──────── PROVIDED TEXT

# My new Nano reef



## KyleT (Jul 22, 2002)

Well i am in the midst of starting a nano reef. It is still in the midst of going through a cycle so there is no livestock yet. Enjoy them anyway! 





















Kyle


----------



## Steve Hampton (Jul 22, 2002)

Kyle, is that a Lava Lamp behind the Gatorade?

The tank is lookin good...I'm considering a return to Salt myself.


----------



## KyleT (Jul 22, 2002)

LOL. Yeah it is a lava lamp baby! But it doesn't work!

The Gatorade bottle is my auto top off system. Pretty easy and simple.

Just today I bought 8 lbs. more lr and 3 turbo snails and it is finally getting started. I Just recently got through my cycle and plan on adding some polyps and maybe a mushroom or two in a few weeks!


----------



## GulfCoastAquarian (Jul 30, 2002)

I kept a 55g reef for 2 years. Shut it down 3 years ago and can't wait to start another one. I've thought about nano, but worried about maintenence. I like the topoff setup you got going. My guess is the air pump pressurizes the bottle which feed water into the tank? Do you just plug in the air pump when it needs topping off or does the air pump stay on all the time, adjusted to make up for evaporation?


----------



## KyleT (Jul 22, 2002)

> _Originally posted by GulfCoastAquarian_
> I kept a 55g reef for 2 years. Shut it down 3 years ago and can't wait to start another one. I've thought about nano, but worried about maintenence. I like the topoff setup you got going. My guess is the air pump pressurizes the bottle which feed water into the tank? Do you just plug in the air pump when it needs topping off or does the air pump stay on all the time, adjusted to make up for evaporation?


Yep that is exactly how it works! 

I currently have it on a digital timer and it comes on 4 times a week for a minute. IT works out to be just right and I only have to refill the bottle ever week when I plan to do my water changes. So it isn't that bad! 

Kyle


----------



## Steve (Jul 31, 2002)

Quite inventive. Love the idea, I will be using it myself now =)


----------



## KyleT (Jul 22, 2002)

> _Originally posted by Steve_
> Quite inventive. Love the idea, I will be using it myself now =)


Glad to be of some help!!!


----------



## KyleT (Jul 22, 2002)

Just some more pictures for everyone. These are after I added more rock and the three turbo snails. 











one of the turbo snails hard at work!









Kyle


----------



## mr hyde (Sep 7, 2002)

Kyle
What brand of digital timer is that and where did you get it? I've never been able to find one that can kick on for only a minute. The ones I've always used are the mechanical dial type. The one you have would be great to have.
Thanks


----------



## KyleT (Jul 22, 2002)

> _Originally posted by mr hyde_
> Kyle
> What brand of digital timer is that and where did you get it? I've never been able to find one that can kick on for only a minute. The ones I've always used are the mechanical dial type. The one you have would be great to have.

────────────────
──────── STORED RECORDS

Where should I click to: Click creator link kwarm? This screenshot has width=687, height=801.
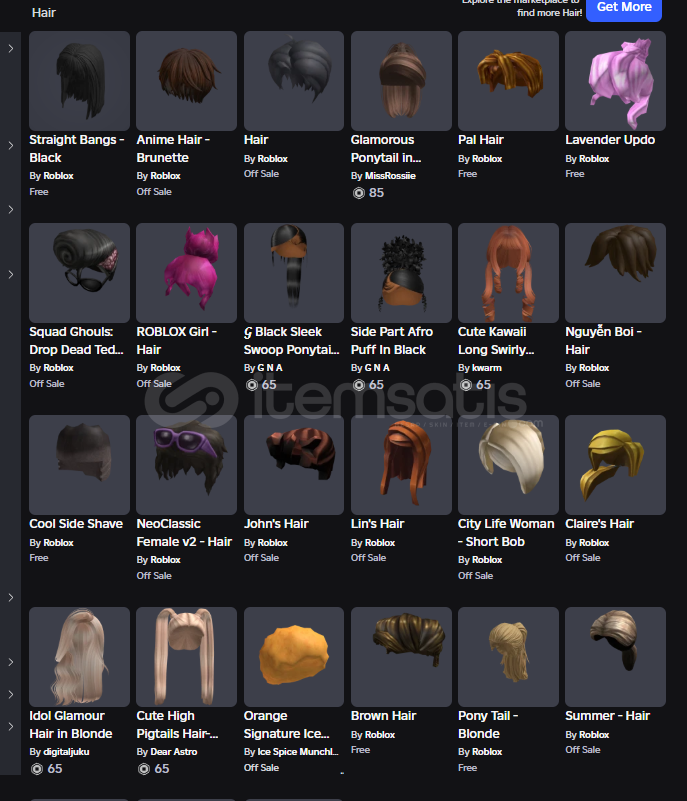tap(487, 368)
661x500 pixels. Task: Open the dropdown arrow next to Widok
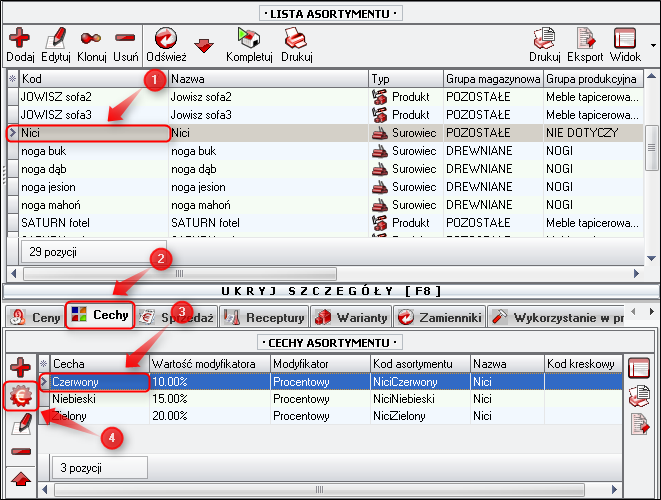652,45
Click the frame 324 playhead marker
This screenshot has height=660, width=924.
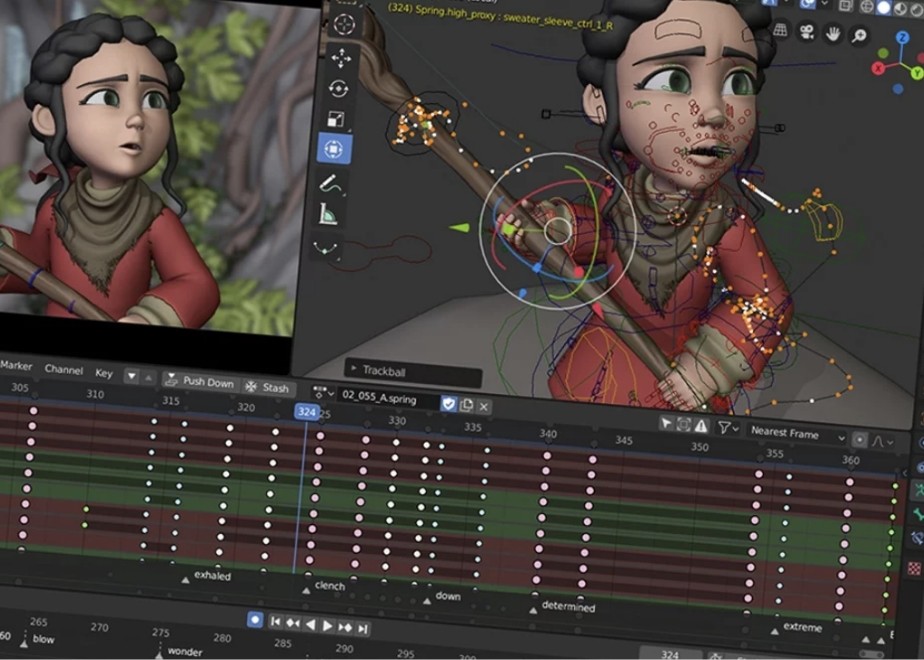pos(306,412)
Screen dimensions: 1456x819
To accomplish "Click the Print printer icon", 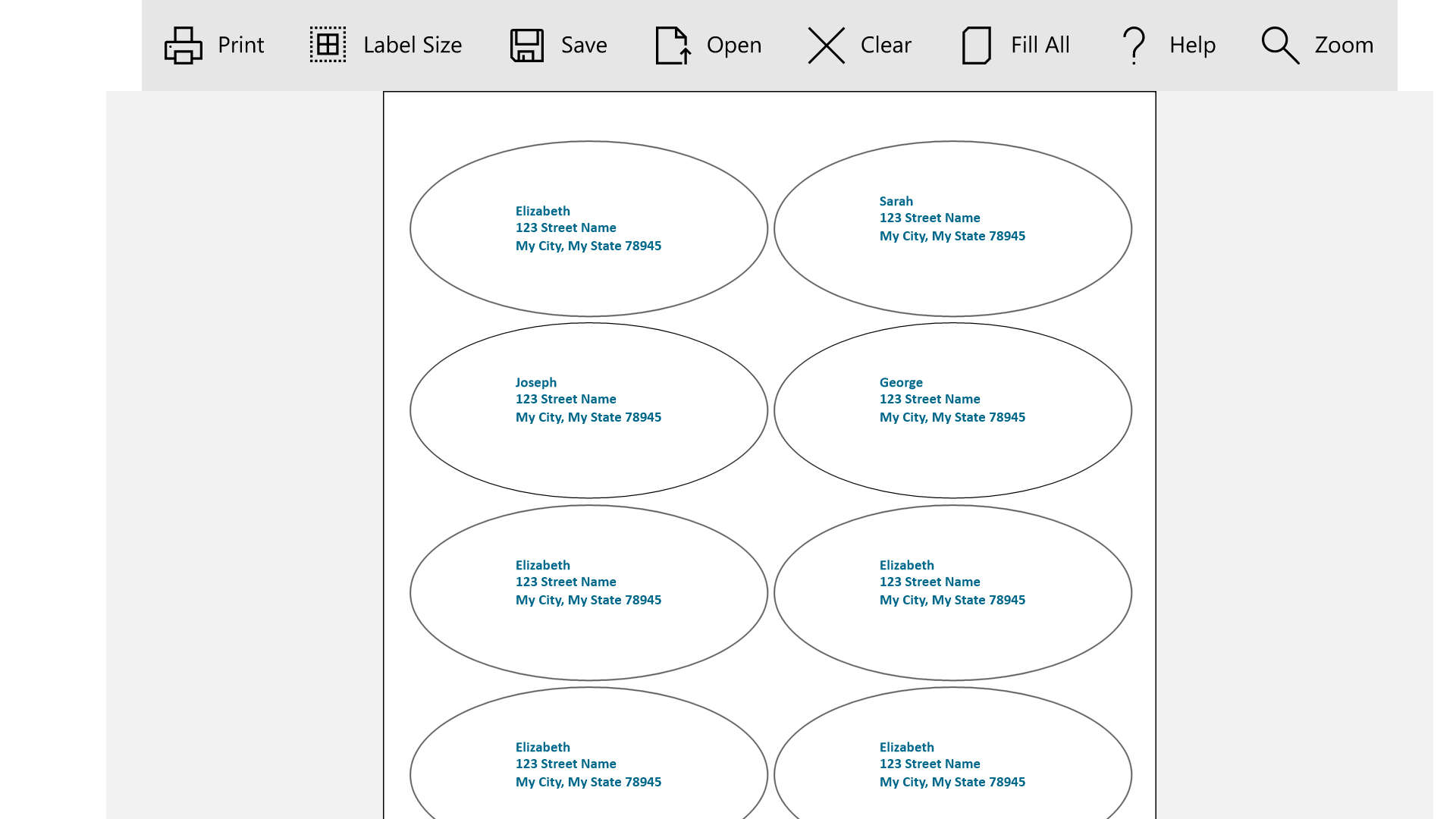I will pos(184,46).
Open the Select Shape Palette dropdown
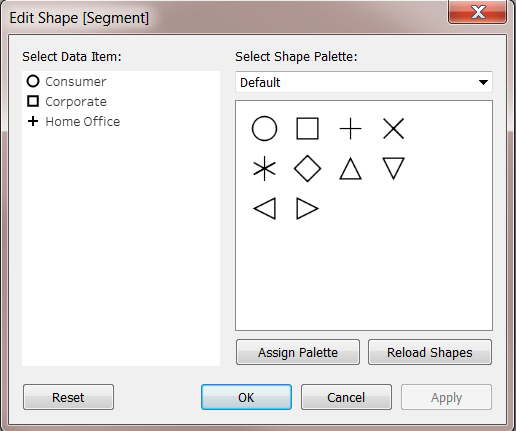This screenshot has width=516, height=431. tap(364, 82)
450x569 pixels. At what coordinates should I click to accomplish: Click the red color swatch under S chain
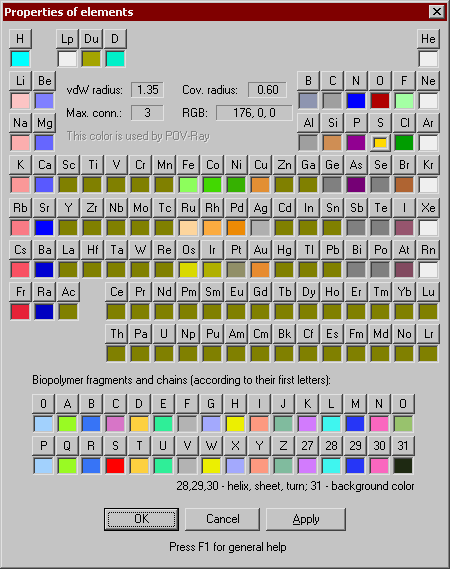click(115, 466)
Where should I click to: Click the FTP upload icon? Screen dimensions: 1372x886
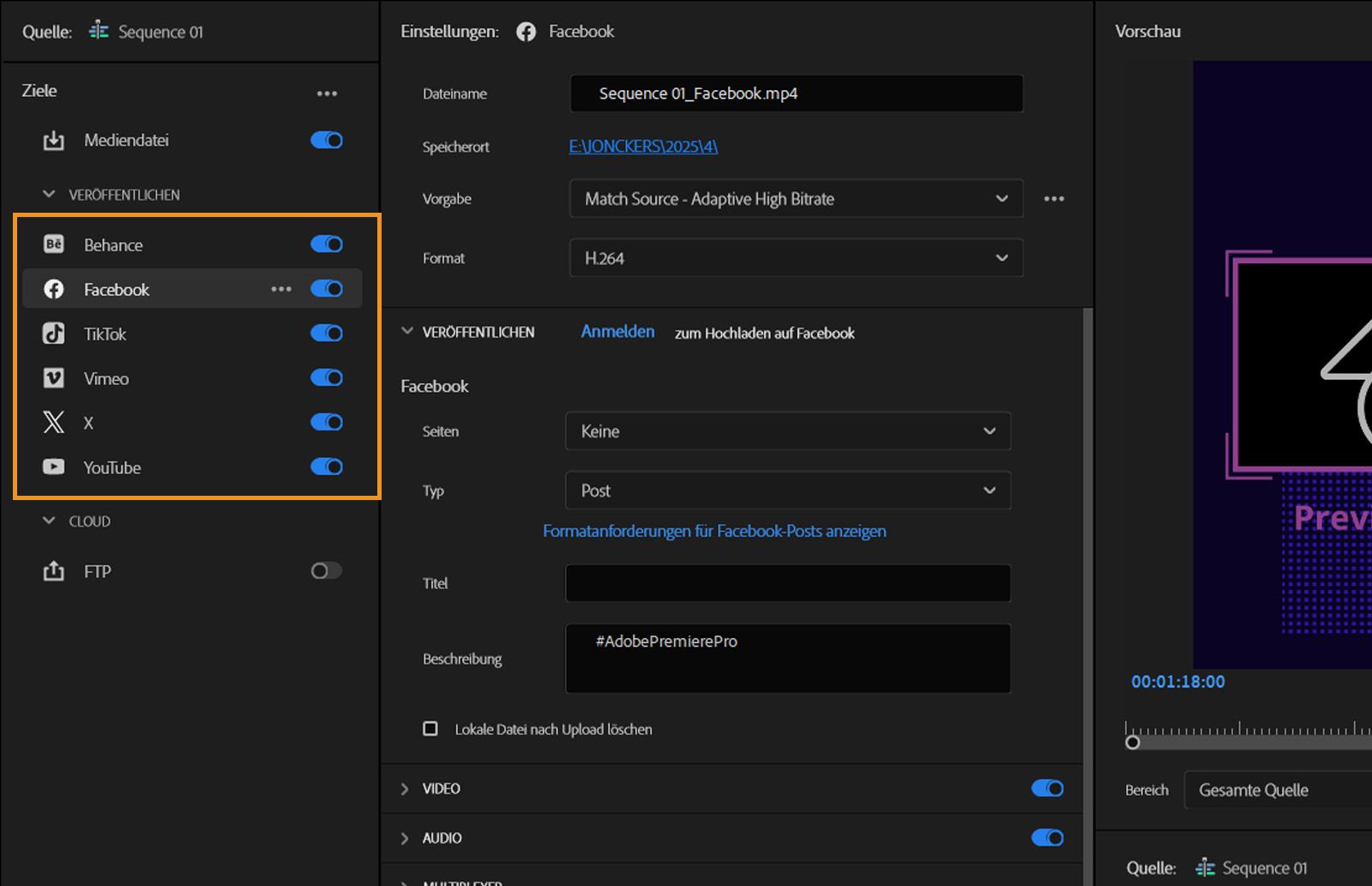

────────────────

=== CHALLENGES ===
1/ Write out the passage of the nano reef thread starting with "Kyle, is that" and going on through "easy and simple.".
2/ Lay out the listing as a numbered list, starting with the line with "Open the Select Shape Palette dropdown" and going on through the end of the listing. Skip any blank lines and leave the pictures out.
The forum thread and the listing were taken from unrelated sources.

=== IN RESPONSE ===
1/
Kyle, is that a Lava Lamp behind the Gatorade?

The tank is lookin good...I'm considering a return to Salt myself.


----------



## KyleT (Jul 22, 2002)

LOL. Yeah it is a lava lamp baby! But it doesn't work!

The Gatorade bottle is my auto top off system. Pretty easy and simple.

2/
1. Open the Select Shape Palette dropdown
2. This screenshot has width=516, height=431. tap(364, 82)
3. 450x569 pixels. At what coordinates should I click to accomplish: Click the red color swatch under S chain
4. click(115, 466)
5. Where should I click to: Click the FTP upload icon? Screen dimensions: 1372x886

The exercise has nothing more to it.